* **Requirements**
1. Echo the passage below on the distributed energy technology report, from "One of the chief" to "and gas-fired technologies.", inclusive.
2. In the passage below on the distributed energy technology report, through what year does the report give future cost and performance estimates?
3. Translate this sentence from the passage below on the distributed energy technology report into Spanish: "The emissions signature of natural-gas engines in particular has improved significantly in the last decade through better design and control of the combustion process and through the use of exhaust catalysts."

* **Text excerpt**
+--

One of the chief authors, Bruce Hedman of Arlington, VA-based
Energy and Environmental Analysis (EEA) Inc., notes that the
report team collaborated with industry participants over a
period of several years to provide both DOE and the energy
community with a consistent and objective set of cost and
performance data for DE resources and gas-fired technologies.
"This report offers decision-makers at all levels a single-source,
one-stop reference for comparative performance and costs of
major onsite-power-system technology options," says Hedman.
Both current technology status and potential are addressed;
along with current performance characteristics, the report
contains future cost and performance estimates through 2030,
providing a valuable glimpse at what benefits advanced-technology
initiatives are expected to yield, and when.
The following selections from the report are related to the
emissions performance of DE technologies:
Reciprocating Engines. Driven by economic and environmental
pressures for power-density improvements (more output per
unit of engine displacement), increased fuel efficiency, and
reduced emissions, reciprocating-engine technology has improved
dramatically over the past three decades. The emissions signature
of natural-gas engines in particular has improved significantly
in the last decade through better design and control of the
combustion process and through the use of exhaust catalysts.

+--

* **Recorded information**
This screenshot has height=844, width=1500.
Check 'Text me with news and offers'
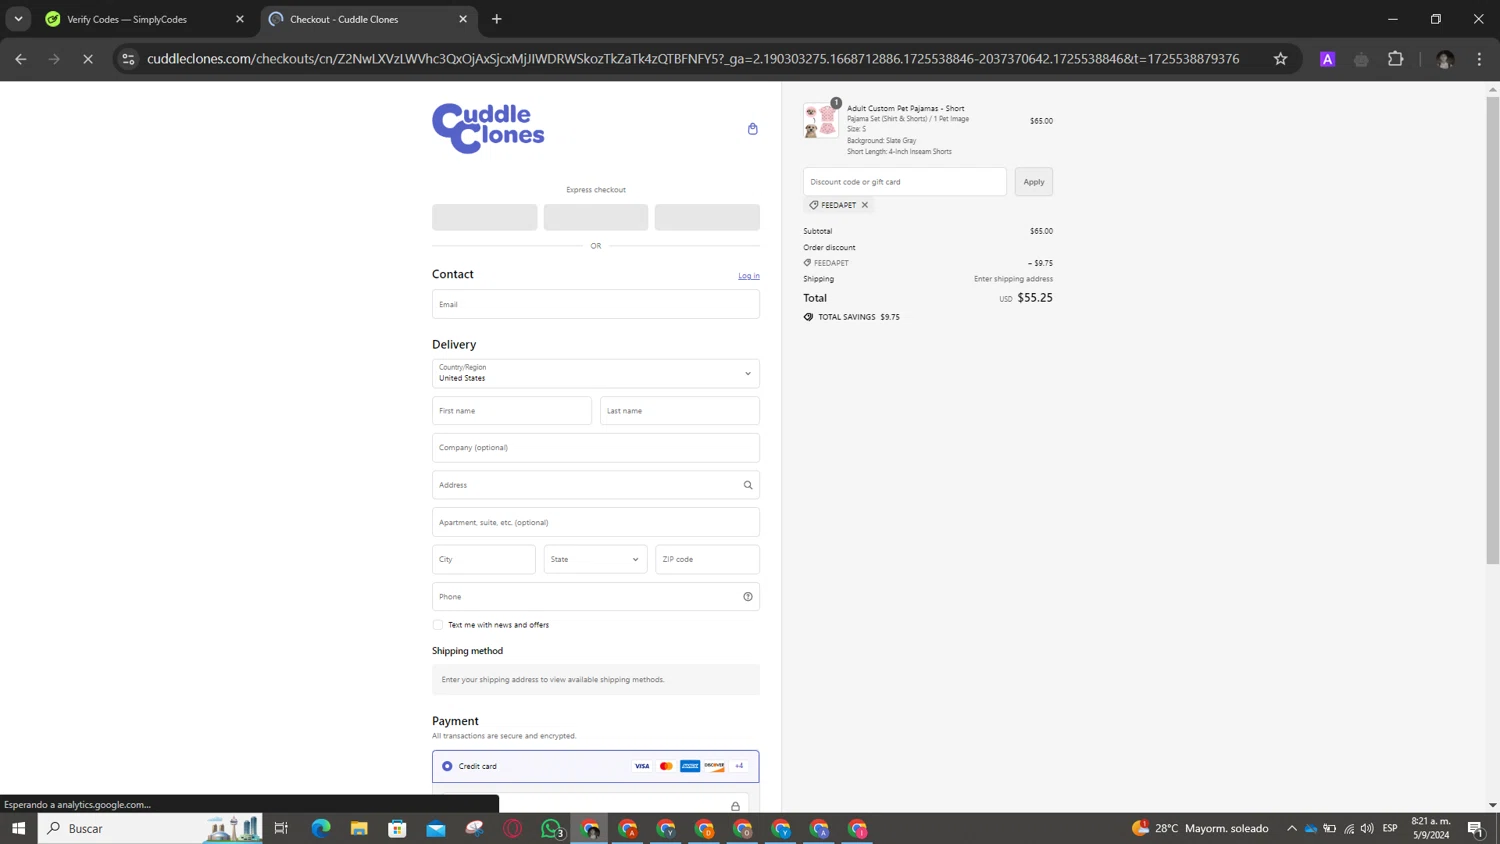click(438, 625)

+--

* **Set of answers**
1.
One of the chief authors, Bruce Hedman of Arlington, VA-based
Energy and Environmental Analysis (EEA) Inc., notes that the
report team collaborated with industry participants over a
period of several years to provide both DOE and the energy
community with a consistent and objective set of cost and
performance data for DE resources and gas-fired technologies.

2. Through 2030.

3. El perfil de emisiones de los motores de gas natural, en particular, ha mejorado significativamente en la última década gracias a un mejor diseño y control del proceso de combustión y al uso de catalizadores de escape.